Now, the goal here is to keep a low profile, negotiate a good deal, and get out of town before the Empire figures out where they are. So, of course, the first thing Ben Kenobi does inside the cantina is kill a guy with his lightsaber. Now, there is so much that’s pretty hilarious about that. First of all, again, Ben and Luke are trying to keep a low profile and the first thing Ben does is MURDER someone with an ancient weapon from a group that’s not supposed to exist anymore. Okay, yes, Doctor Evazan and Ponda Baba (Walrus Man!) did start the altercation with Luke. And Ben did try to diffuse the whole thing with a free drink, but that escalated from zero to sixty pretty quickly. Look, we just saw Ben use a Jedi mind trick on some Stormtroopers a few minutes before all this. Maybe, if your goal is to keep a low profile, try that again before dismembering someone?
So now Ben and Luke, freshly minted murderers, head on over to Han and Chewbacca’s table. (As an aside, I always love when we see Ben and Chewbacca talking at the bar in the background. I wonder if they realize they both know Yoda?) So here we go! The big negotiation! Here’s where Ben finds out what it’s going to cost to get to Alderaan. Of course, that price probably already just went up as Han watched Ben kill a guy with a lightsaber.
So as the negotiation starts, Han kind of screws up first and offers Ben a pretty easy out: Han asks Ben if he and Luke are involved in some sort of “local trouble.” Now, Ben, right there, should have just said, “Yes. That’s it. Local trouble. This kid and I are always getting in trouble, locally. For certain we aren’t in any kind of trouble beyond our local community.” But, instead, Ben kind of gets this sly look on his face and says, “Let’s just say we’d like to avoid any Imperial entanglements.” It’s weird, he almost says this as some sort of pun, but basically tells Han in no uncertain terms, “Oh no, it’s not local trouble, we are wanted by the government and we are pretty desperate. I mean, you just saw I killed a guy, right?” So then Han, wisely, asks for a small fortune in surge pricing for what’s essentially a space Uber ride. (The lesson here is, in the future, when calling an Uber, when the option for “local trouble” pops up, just select that.)
In the next scene, Ben tells Luke that Luke will have to sell his speeder to cover the costs for this trip. Ben should have added, “You’ll have to sell your speeder, because instead of just hiring a pilot, I, instead, went in there and killed a guy, then openly admitted to this stranger that we are wanted by the government, and they haven’t even tacked on the charges for the the guy I killed yet” And then to top it all off, the pilot Ben hires immediately kills a guy himself. This small group leaving for Alderaan — who, again, more than anything want to keep a low profile — is responsible for two murders in that cantina over the course of maybe 10 minutes.

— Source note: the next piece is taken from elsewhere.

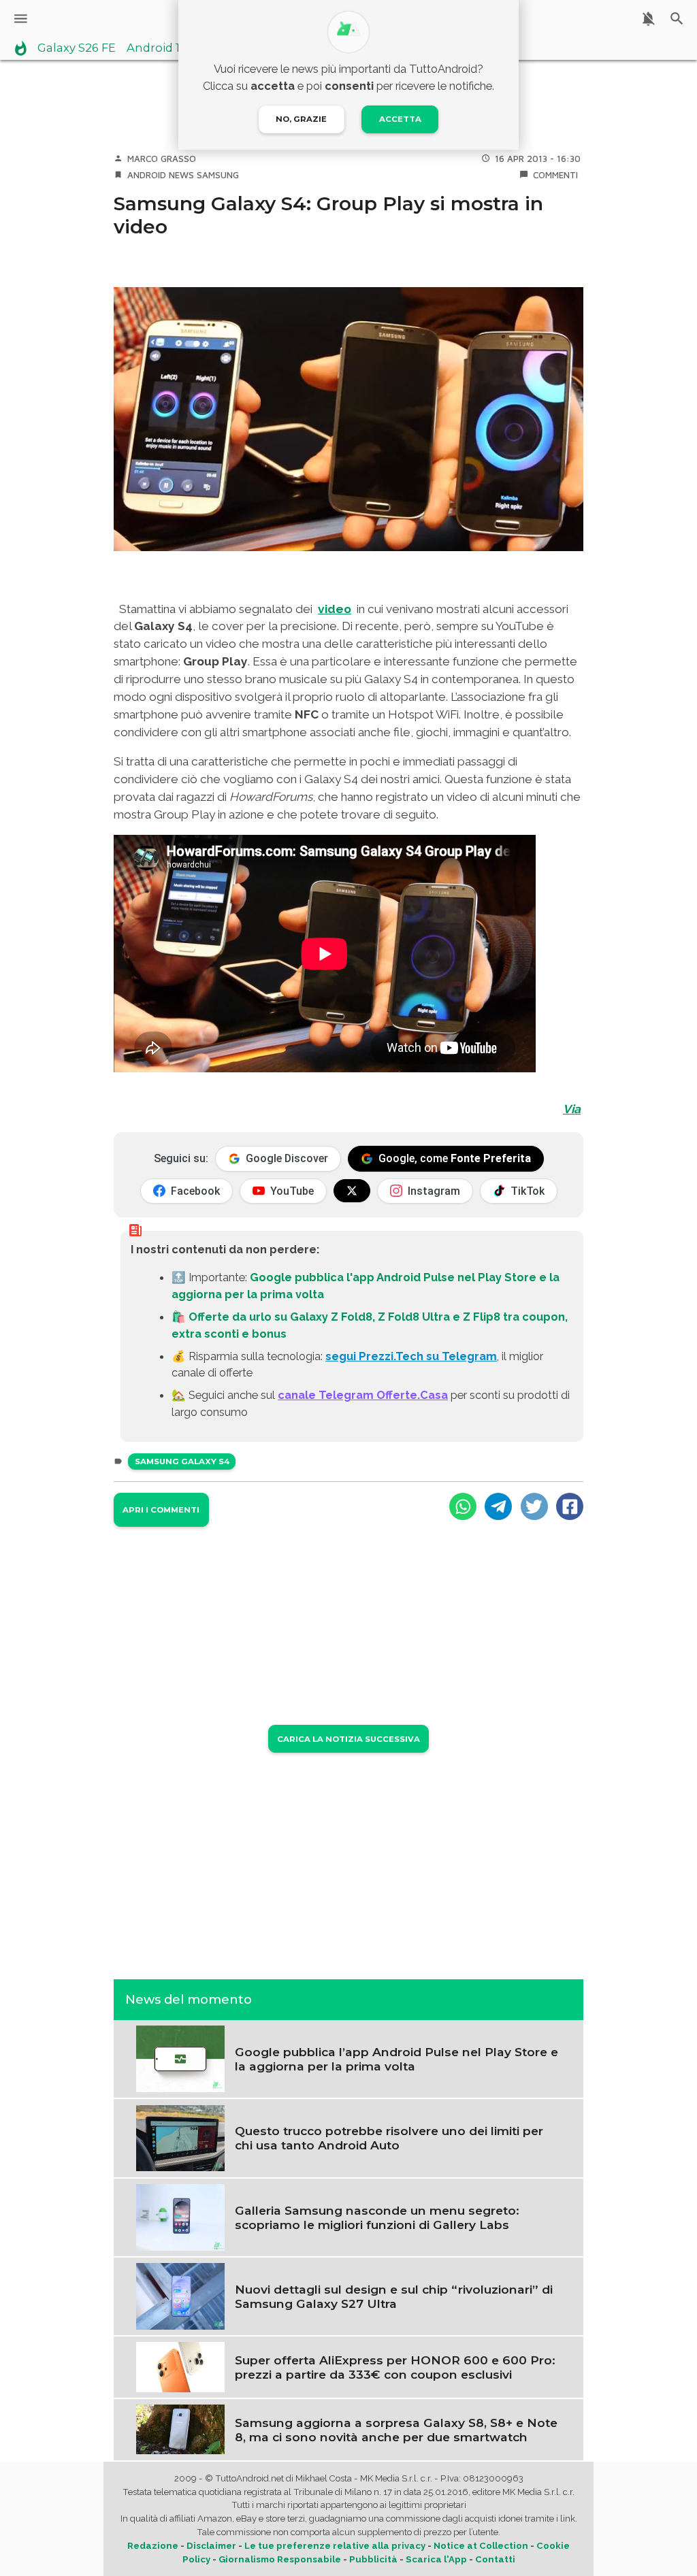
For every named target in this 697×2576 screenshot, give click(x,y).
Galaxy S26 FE (76, 48)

To defend Ben just a bit, it’s likely Han would have figured out this wasn’t “local trouble” as soon a squad of Stormtroopers showed up at the docking bay and opened fire. I’m imagining Han just saying, “What the hell? I thought this was local trouble? Yeah, they didn’t pay me enough for this. Hello, Stormtroopers, they are up there. Be my guest.“ But what were the odds that would happen? Anyway, the lesson of all this is, Obi-Wan Kenobi may have been a great man and a great warrior, but he’s a terrible negotiator. (Another lesson is there’s not a ton to write about in the entertainment world during the first week of January. But, here you go anyway.)